*** Opening of Extracted data ***
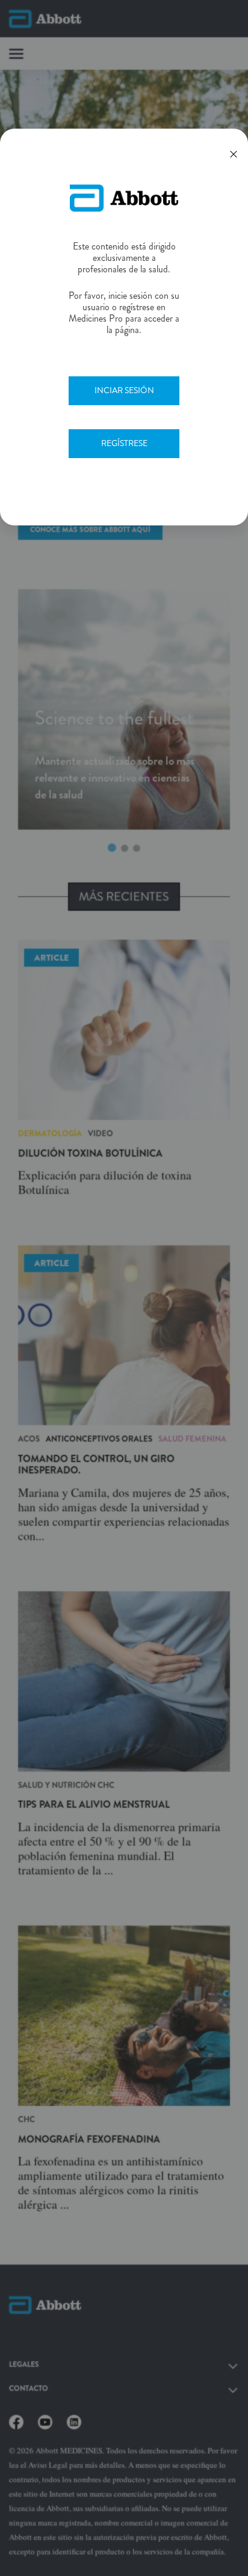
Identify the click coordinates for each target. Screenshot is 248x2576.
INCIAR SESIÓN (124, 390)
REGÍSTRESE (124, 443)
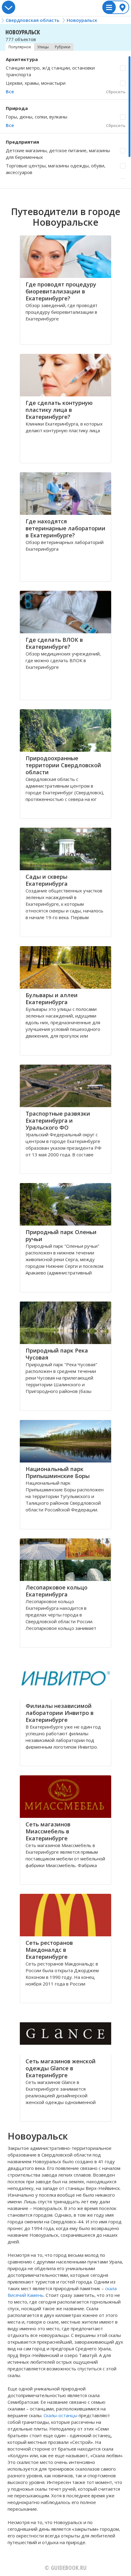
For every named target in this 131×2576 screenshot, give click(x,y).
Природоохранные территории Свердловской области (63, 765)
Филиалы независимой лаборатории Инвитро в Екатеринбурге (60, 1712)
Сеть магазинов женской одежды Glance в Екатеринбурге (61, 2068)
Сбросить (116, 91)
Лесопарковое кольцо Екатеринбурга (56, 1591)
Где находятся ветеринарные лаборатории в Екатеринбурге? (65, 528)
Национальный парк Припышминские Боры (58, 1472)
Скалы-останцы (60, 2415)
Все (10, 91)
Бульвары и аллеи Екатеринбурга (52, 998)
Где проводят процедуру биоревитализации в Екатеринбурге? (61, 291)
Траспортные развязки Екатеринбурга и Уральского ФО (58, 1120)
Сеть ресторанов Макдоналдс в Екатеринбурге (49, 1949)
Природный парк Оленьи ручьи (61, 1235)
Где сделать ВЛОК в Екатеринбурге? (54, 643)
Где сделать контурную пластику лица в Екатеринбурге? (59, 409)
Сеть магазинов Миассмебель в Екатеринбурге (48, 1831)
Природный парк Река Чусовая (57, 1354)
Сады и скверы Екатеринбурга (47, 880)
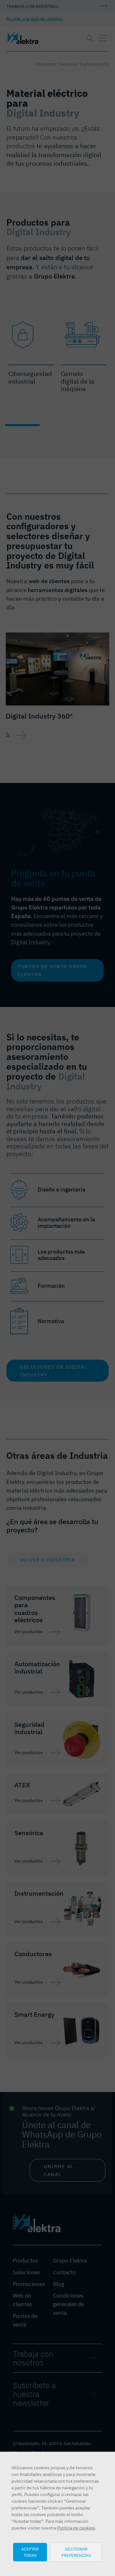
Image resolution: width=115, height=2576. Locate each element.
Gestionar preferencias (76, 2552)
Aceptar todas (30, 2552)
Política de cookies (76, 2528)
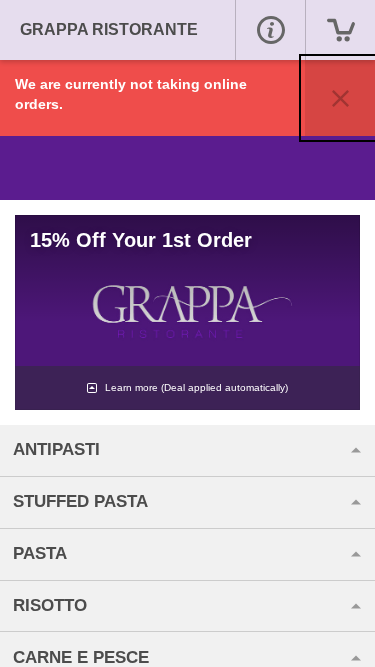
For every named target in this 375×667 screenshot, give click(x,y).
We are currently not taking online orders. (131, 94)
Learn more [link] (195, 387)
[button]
*** Close of Extracted data ***
=== How to complete this task ===
Once the line with "Где проводят процедуру" is found above, transcribe each line from it through the line with "Aceptar todas (30, 2552)", exactly, and omit the pictures.

=== Result of the exercise ===
Где проводят процедуру биоревитализации в Екатеринбурге? (61, 291)
Траспортные развязки Екатеринбурга и Уральского ФО (58, 1120)
Сеть ресторанов Макдоналдс в Екатеринбурге (49, 1949)
Природный парк Оленьи ручьи (61, 1235)
Где сделать ВЛОК в Екатеринбурге? (54, 643)
Где сделать контурную пластику лица в Екатеринбурге? (59, 409)
Сеть магазинов Миассмебель в Екатеринбурге (48, 1831)
Природный парк Река Чусовая (57, 1354)
Сады и скверы Екатеринбурга (47, 880)
Image resolution: width=115, height=2576. Locate each element.
Gestionar preferencias (76, 2552)
Aceptar todas (30, 2552)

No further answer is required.